Scientific classification
- Kingdom: Animalia
- Phylum: Arthropoda
- Class: Insecta
- Order: Lepidoptera
- Family: Xyloryctidae
- Genus: Thysiarcha Meyrick, 1925
- Species: T. ecclesiastis
- Binomial name: Thysiarcha ecclesiastis (Meyrick, 1887)
- Synonyms: Cryptophasa ecclesiastis Meyrick, 1887;

= Thysiarcha =

- Authority: (Meyrick, 1887)
- Synonyms: Cryptophasa ecclesiastis Meyrick, 1887
- Parent authority: Meyrick, 1925

Monotypic moth genus in family Xyloryctidae

Thysiarcha ecclesiastis is a moth in the family Xyloryctidae, and the only species in the genus Thysiarcha. It was described by Edward Meyrick in 1887. It is found in Australia, where it has been recorded from New South Wales, Queensland and Victoria.

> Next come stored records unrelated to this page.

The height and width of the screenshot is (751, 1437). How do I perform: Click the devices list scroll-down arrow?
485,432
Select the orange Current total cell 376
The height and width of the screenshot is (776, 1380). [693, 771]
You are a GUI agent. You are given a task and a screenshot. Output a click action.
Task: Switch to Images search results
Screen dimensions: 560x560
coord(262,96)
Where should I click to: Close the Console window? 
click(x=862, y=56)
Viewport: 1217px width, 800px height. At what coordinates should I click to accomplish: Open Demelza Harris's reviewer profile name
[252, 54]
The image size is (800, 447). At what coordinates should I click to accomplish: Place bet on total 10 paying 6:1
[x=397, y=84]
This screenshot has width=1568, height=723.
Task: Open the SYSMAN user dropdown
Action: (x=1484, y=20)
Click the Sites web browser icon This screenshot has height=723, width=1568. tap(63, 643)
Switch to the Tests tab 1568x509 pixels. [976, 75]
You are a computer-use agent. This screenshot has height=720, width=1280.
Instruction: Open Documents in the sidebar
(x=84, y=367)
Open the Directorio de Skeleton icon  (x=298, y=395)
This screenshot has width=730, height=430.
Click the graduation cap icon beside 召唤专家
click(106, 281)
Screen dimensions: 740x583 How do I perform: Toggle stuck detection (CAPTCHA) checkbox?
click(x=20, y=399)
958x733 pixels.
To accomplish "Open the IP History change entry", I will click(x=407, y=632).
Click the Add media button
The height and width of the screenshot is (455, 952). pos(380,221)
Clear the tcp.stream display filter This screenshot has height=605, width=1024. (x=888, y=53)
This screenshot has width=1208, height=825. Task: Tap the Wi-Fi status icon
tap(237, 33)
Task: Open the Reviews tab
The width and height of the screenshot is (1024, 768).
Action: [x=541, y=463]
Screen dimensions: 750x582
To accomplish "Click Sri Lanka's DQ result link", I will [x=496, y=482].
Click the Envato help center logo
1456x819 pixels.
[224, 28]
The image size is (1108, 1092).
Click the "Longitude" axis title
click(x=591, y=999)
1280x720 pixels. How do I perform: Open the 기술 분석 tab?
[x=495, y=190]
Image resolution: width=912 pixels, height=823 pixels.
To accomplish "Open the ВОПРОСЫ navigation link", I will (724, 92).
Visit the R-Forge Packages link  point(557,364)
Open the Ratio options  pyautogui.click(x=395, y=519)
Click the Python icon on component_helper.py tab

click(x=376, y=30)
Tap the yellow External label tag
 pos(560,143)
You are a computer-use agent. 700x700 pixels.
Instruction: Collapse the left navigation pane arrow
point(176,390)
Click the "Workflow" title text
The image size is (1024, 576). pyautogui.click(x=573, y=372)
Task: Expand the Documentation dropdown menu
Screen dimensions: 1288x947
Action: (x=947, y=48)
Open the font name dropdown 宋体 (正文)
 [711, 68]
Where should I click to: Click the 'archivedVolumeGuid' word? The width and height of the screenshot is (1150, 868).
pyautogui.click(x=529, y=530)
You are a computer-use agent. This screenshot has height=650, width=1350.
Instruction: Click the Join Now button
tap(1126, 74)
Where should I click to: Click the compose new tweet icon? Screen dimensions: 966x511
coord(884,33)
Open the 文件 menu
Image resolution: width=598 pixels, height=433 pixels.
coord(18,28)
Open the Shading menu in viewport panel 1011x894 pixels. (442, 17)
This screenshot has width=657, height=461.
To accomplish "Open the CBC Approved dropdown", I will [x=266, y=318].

The wingspan is about 66 mm. The forewings are shining white with a narrow coppery hindmarginal fascia, forming alternate purple and golden spots. The hindwings are shining white with a narrow coppery-purplish hindmarginal fascia.

The larvae feed on Eucalyptus gummifera. They bore in the stem of their host plant.